Autentico boom di contratti precari, o a tempo determinato o di somministrazione (+30,6%), come effetto diretto della – temporanea – sparizione dei voucher. Curva discendente per l’ennesima volta dei contratti a tempo indeterminato (-4,5%), dopo il fuoco di paglia degli incentivi. Saldo positivo tra assunzioni e cessazioni di lavoro, con un dato complessivo (+559mila) superiore allo stesso periodo del 2016 e anche del 2015. Sono questi, in sintesi, i dati offerti dall’Inps nel suo “Osservatorio sul precariato”, relativo ai primi quattro mesi di questo 2017.
Il forte aumento delle assunzioni a tempo determinato, con contratti di lavoro intermittente o di somministrazione di manodopera, iniziato soprattutto dalla seconda metà di marzo, secondo l’Inps può essere messo in relazione alla chiusura della possibilità di acquistare voucher per remunerare i prestatori di lavoro occasionale. Questo ha peraltro portato, come altra faccia della medaglia, ad una ulteriore riduzione dell’incidenza dei contratti a tempo indeterminato sul totale delle assunzioni. Questo anche rispetto all’improvvisa impennata raggiunta nel 2015, quando era entrato in vigore l’esonero contributivo triennale, e progressivamente a scalare, per i contratti a tempo indeterminato.
Questa chiave di lettura è analoga a quella fatta dalla Cgil: “La crescita dei contratti di somministrazione, tempo determinato e apprendistato conferma che l’alternativa c’è – osserva Susanna Camusso – che esistono forme regolari sostitutive del finto lavoro occasionale. Inoltre il fatto che l’aumento dei contratti a termine riguardi soprattutto i settori del commercio e del turismo, dove c’è una quota di stagionalità, è la dimostrazione che si può svolgere questo tipo di attività senza ricorrere ai voucher. Per il resto, chi ti fa lavoro nero è perché vuole fare lavoro nero”.
La segretaria generale della Cgil guarda naturalmente anche all’altra faccia della medaglia: “Il boom dei tempi determinati e la corrispondente frenata dei posti ‘fissi’ indica un mercato del lavoro che continua ad essere instabile, con imprese che non fanno investimenti di lungo termine”. Conclusione finale: “Visti i dati, non si può continuare con le politiche degli incentivi: abbiamo già speso un mucchio di soldi e non abbiamo risultati così entusiasmanti”.

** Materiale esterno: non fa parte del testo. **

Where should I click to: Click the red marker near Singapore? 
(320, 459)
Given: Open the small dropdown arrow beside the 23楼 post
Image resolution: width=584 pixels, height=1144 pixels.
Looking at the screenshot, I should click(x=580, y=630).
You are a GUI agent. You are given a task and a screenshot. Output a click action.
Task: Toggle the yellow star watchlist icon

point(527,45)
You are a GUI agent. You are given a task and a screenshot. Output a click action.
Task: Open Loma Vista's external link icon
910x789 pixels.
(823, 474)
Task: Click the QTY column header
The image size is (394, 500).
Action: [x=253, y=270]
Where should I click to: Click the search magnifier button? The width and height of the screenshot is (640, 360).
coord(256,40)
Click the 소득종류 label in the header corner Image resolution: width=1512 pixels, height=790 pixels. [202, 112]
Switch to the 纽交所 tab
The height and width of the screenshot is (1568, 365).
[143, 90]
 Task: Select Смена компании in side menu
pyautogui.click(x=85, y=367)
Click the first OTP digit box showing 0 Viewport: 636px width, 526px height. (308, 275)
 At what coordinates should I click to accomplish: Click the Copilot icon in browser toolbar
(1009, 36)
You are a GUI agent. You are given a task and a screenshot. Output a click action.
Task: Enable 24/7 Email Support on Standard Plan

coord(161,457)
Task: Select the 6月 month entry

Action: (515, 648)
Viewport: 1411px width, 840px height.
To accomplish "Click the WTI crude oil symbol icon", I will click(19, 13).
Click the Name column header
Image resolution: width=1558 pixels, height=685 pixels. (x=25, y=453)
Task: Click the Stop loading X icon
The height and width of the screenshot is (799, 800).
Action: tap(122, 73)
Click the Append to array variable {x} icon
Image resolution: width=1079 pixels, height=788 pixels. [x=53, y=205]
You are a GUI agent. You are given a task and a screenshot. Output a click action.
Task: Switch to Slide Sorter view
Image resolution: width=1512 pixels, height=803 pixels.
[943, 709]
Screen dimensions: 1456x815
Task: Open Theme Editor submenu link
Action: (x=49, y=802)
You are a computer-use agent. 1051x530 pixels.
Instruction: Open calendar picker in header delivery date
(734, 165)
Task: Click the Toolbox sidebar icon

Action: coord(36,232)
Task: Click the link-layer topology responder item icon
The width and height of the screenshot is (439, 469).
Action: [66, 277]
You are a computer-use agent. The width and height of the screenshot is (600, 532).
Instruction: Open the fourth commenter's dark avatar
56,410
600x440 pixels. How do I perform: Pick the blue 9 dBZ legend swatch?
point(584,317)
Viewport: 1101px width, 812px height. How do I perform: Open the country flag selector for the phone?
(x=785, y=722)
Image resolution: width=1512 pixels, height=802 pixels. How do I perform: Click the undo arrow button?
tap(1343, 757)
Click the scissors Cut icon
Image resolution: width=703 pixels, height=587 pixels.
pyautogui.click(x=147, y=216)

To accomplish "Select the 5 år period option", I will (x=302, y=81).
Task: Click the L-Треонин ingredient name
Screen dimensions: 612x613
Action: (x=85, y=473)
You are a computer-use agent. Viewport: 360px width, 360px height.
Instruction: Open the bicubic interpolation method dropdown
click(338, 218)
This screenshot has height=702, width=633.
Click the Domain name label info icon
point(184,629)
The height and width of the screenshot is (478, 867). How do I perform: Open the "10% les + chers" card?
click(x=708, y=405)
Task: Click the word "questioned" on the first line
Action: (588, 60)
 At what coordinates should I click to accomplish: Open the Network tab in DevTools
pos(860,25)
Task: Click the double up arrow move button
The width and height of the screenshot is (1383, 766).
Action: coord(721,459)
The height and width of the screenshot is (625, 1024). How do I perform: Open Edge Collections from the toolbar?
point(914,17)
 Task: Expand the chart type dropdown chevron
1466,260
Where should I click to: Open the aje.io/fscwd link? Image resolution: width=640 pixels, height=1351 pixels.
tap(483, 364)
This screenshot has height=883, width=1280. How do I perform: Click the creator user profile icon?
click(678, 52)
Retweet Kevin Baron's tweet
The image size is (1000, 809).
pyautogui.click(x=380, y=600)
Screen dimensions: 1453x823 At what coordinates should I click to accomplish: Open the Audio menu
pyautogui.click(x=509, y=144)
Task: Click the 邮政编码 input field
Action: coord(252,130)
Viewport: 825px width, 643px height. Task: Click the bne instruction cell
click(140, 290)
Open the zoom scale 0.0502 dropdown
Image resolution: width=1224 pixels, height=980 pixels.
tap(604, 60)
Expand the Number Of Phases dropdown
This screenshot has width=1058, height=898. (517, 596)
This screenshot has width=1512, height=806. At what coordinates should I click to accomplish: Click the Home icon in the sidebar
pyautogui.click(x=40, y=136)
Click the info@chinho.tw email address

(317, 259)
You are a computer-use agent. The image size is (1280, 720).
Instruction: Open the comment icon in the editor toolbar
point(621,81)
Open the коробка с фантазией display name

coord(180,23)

Va da sé che il Pd guarda solo ai dati più positivi, tralasciando il resto: “Quando parliamo di lavoro – commenta enfatico Ettore Rosato – i numeri sono il modo più chiaro di dire la verità. Il 2017 ha segnato un nuovo record per le assunzioni, nei primi quattro mesi il saldo tra contratti attivati e cessati è stato di +599 mila. Meglio ancora del 2015, o dell’anno scorso. A maggio sono diminuite le ore di cassa integrazione per le aziende (-37% rispetto al 2016) e ad aprile le domande di disoccupazione (-9% rispetto all’anno precedente)”.
Tra gennaio e aprile 2017, racconta ancora il rapporto dell’Inps, complessivamente le assunzioni riferite al settore privato sono risultate 2.129.000, in aumento del 17,5% rispetto ai mesi gennaio-aprile 2016. Il maggior contributo è stato appunto dato dalle assunzioni a tempo determinato (+30,6%) mentre sono diminuite quelle a tempo indeterminato (-4,5%). Le trasformazioni da tempo determinato a tempo indeterminato sono risultate 122mila, con una riduzione rispetto allo stesso periodo del 2016 (-2,4%). In particolare sono cresciute le assunzioni a tempo determinato nei comparti del commercio, turismo e ristorazione (+47,5%) e delle attività immobiliari (+43,6%). Negli stessi settori vanno bene anche le assunzioni in apprendistato, e nel complesso è significativa pure la crescita dei contratti di somministrazione (+16,7%). In definitiva, annota l’Inps, nel saldo annualizzato fra assunzioni e cessazioni – positivo con un +490mila – abbiamo 415mila contratti a tempo determinato, 47mila di apprendistato, e solo 29mila a tempo indeterminato.